AUSTIN STACK IS ARRESTED

Published in Issue 2 (March/April 2023), Volume 31

By Joseph E.A. Connell Jr

Above: Austin Stack—arrested on 14 April 1923.

In April 1916, Austin Stack was IRB Centre and commander of the Irish Volunteers in Kerry. When Stack heard that Sir Roger Casement had landed from a submarine, he went in search of him, was arrested and was taken to Causeway RIC barracks, where he pulled a revolver and escaped. He was later re-arrested and imprisoned after the Easter Rising.

In 1918 he was elected as Sinn Féin TD for Kerry South and was minister for justice in the First Dáil. At its fourth public session on 19 August 1919 the ‘Dail courts’ were established. Stack set about establishing a legal system that would supplant that of the British administration in Ireland. Up to March 1922 these ‘Dáil courts’ functioned with great effectiveness. As 1922 progressed, and with the handing over by the British of the legal machinery of the state to the Provisional Government, they were rendered superfluous and were formally abolished in October 1922.

Stack was close to Cathal Brugha and shared his antipathy to Michael Collins. Collins, for his part, had no time for Stack, and never failed to get a rise when he told Stack to ‘stick to your brief’ in several meetings. For his part, Stack derisively nicknamed Collins’s hit squad the ‘Twelve Apostles’.

> _INSTRUCTIONS FOR THE TASK_
Pick up the article on Austin Stack after its last sentence and keep writing it.

Stored entries
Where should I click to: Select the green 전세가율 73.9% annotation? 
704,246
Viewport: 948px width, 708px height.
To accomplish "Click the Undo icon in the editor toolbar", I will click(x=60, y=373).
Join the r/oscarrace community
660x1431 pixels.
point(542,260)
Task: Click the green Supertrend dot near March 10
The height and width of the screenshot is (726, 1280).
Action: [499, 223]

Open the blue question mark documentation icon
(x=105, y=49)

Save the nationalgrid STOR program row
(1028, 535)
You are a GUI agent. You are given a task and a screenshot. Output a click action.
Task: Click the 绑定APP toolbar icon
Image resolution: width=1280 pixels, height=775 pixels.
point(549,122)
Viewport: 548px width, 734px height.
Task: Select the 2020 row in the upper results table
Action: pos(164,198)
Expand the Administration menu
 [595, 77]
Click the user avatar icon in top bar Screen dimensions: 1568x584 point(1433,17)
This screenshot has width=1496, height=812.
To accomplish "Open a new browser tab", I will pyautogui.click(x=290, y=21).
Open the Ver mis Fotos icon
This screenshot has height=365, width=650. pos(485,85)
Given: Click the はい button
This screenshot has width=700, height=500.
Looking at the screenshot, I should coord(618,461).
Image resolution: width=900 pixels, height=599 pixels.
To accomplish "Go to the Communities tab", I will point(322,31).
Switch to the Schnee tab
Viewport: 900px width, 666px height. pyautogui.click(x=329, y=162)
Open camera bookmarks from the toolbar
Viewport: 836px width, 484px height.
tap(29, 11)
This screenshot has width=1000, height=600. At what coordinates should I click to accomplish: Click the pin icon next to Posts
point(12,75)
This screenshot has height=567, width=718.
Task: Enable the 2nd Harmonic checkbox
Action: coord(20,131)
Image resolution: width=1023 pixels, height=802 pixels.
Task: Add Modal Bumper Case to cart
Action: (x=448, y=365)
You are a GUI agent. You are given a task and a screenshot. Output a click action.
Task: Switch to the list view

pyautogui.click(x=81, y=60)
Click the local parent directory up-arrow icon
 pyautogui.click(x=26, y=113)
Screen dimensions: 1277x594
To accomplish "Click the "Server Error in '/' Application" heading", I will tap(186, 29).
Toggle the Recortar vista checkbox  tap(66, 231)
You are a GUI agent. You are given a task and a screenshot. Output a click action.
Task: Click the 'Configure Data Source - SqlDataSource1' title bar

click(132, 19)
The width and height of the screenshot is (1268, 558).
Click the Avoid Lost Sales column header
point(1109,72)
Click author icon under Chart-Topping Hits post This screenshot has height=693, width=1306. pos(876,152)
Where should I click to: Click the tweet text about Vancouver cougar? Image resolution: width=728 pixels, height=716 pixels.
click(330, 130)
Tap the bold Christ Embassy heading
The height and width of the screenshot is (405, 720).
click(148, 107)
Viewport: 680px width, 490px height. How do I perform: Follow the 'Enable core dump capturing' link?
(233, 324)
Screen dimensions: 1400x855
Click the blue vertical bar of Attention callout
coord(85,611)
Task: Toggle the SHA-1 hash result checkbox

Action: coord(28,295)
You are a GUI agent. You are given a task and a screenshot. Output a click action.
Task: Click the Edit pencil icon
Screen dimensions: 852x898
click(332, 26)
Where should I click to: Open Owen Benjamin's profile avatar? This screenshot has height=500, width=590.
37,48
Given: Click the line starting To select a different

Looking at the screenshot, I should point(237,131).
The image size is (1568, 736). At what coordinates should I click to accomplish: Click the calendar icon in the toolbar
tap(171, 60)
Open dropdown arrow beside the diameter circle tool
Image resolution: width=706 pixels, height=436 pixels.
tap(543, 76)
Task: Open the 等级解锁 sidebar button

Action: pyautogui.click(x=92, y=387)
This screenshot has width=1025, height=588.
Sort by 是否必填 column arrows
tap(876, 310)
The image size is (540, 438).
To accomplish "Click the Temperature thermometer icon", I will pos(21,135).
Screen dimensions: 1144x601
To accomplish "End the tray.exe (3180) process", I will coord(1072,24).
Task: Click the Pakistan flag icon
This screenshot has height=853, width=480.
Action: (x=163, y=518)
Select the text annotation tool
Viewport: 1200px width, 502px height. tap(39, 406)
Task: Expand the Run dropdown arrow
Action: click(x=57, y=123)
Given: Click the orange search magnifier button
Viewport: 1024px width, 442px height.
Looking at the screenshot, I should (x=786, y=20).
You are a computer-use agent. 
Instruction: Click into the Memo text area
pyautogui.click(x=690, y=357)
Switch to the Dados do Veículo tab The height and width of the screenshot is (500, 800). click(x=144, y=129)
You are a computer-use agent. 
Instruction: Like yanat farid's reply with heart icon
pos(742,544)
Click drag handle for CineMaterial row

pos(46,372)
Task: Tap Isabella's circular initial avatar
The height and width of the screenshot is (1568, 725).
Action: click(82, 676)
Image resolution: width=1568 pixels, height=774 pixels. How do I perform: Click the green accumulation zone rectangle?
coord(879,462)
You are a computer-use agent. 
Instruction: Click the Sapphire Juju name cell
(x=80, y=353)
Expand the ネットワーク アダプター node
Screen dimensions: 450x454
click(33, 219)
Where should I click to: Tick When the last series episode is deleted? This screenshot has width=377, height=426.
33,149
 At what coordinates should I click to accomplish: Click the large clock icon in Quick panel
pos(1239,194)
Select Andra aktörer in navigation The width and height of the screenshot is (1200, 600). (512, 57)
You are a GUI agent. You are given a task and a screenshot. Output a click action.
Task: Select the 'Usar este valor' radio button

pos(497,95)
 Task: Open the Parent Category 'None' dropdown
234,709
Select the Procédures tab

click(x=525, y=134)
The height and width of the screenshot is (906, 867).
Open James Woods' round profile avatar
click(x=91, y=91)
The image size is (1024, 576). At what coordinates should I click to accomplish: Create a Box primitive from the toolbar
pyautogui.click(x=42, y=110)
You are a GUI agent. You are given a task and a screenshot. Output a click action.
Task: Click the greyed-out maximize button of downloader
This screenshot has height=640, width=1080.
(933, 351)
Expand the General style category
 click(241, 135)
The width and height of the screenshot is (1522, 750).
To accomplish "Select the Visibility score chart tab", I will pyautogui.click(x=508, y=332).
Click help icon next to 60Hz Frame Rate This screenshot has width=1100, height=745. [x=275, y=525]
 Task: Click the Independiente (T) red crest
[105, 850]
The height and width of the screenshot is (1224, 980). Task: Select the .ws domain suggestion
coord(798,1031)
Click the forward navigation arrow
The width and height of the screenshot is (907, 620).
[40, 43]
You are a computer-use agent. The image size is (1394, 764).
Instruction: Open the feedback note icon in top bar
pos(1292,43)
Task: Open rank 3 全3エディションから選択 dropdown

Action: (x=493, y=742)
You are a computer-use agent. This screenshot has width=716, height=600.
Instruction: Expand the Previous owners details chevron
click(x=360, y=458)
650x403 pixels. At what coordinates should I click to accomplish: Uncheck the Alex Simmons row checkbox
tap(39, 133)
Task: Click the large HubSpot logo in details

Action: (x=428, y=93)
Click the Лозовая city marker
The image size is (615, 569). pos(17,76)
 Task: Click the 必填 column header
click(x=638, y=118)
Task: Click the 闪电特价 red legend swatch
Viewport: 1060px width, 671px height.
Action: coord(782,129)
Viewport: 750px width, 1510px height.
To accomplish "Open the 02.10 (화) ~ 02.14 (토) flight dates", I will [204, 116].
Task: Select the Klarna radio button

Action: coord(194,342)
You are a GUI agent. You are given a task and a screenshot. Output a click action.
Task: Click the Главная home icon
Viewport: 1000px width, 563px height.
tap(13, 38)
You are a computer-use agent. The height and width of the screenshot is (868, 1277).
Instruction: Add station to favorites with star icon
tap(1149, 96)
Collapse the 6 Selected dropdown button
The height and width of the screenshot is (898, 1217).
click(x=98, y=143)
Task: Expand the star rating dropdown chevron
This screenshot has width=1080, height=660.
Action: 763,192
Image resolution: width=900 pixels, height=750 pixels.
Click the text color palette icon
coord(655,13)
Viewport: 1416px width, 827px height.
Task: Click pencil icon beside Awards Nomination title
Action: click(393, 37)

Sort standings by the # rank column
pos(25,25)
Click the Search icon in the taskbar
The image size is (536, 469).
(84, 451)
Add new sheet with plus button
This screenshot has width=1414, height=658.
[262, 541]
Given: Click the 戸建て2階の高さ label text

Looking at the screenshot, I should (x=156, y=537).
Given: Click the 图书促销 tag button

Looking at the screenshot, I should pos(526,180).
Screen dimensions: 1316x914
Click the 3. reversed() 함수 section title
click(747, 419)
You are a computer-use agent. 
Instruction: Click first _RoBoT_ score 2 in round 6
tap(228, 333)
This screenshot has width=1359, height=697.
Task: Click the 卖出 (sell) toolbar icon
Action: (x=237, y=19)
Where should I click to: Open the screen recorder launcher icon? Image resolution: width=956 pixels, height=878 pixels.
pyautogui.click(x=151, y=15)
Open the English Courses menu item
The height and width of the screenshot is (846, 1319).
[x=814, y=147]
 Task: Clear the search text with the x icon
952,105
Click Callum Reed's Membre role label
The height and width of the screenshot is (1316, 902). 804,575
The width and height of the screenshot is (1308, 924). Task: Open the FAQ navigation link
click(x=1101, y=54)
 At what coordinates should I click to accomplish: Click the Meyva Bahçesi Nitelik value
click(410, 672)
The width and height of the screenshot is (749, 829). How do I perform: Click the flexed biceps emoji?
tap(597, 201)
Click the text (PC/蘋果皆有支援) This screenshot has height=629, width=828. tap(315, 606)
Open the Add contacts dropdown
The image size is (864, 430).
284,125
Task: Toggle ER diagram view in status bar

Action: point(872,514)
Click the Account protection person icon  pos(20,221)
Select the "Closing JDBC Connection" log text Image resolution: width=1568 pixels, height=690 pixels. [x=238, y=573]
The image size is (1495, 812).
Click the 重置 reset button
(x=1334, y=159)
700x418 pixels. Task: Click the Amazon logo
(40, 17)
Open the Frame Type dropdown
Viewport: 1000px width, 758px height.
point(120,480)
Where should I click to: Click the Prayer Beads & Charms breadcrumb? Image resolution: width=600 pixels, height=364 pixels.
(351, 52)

> _RESPONSE BELOW_
Two days after the Treaty was signed in London on 6 December 1921 the cabinet met in Dublin. Brugha, de Valera and Stack voted against; Collins, Cosgrave, Griffith and Barton (reluctantly) voted for. From that point on, Stack was very anti-Treaty and joined the anti-Treaty IRA forces fighting in Dublin. He was a member of the garrison that on 29 June 1922 occupied the Hammam Hotel on Sackville Street Upper, part of the block of buildings held by the IRA under the command of Oscar Traynor. De Valera, Traynor and Stack left on 3 July and went to a safe house, intending to start a guerrilla war. Stack became the anti-Treaty director of finance. In October 1922, along with other anti-Treaty TDs, he set up a ‘republican government’ in which he was minister for finance.

Stack was arrested on 14 April 1923 and went on hunger strike for 41 days before being released in July 1924. When de Valera founded Fianna Fáil in 1926 with the intention of entering the Dáil, the unswerving republican Stack stayed with Sinn Féin and was re-elected as an abstentionist TD in the June 1927 general election; he did not contest the September 1927 general election.

Stack’s health never recovered after his hunger strike and he died in a Dublin hospital on 27 April 1929, aged 49.

Joseph E.A. Connell is the author of The Terror War: the uncomfortable realities of the Irish War of Independence (Eastwood Books).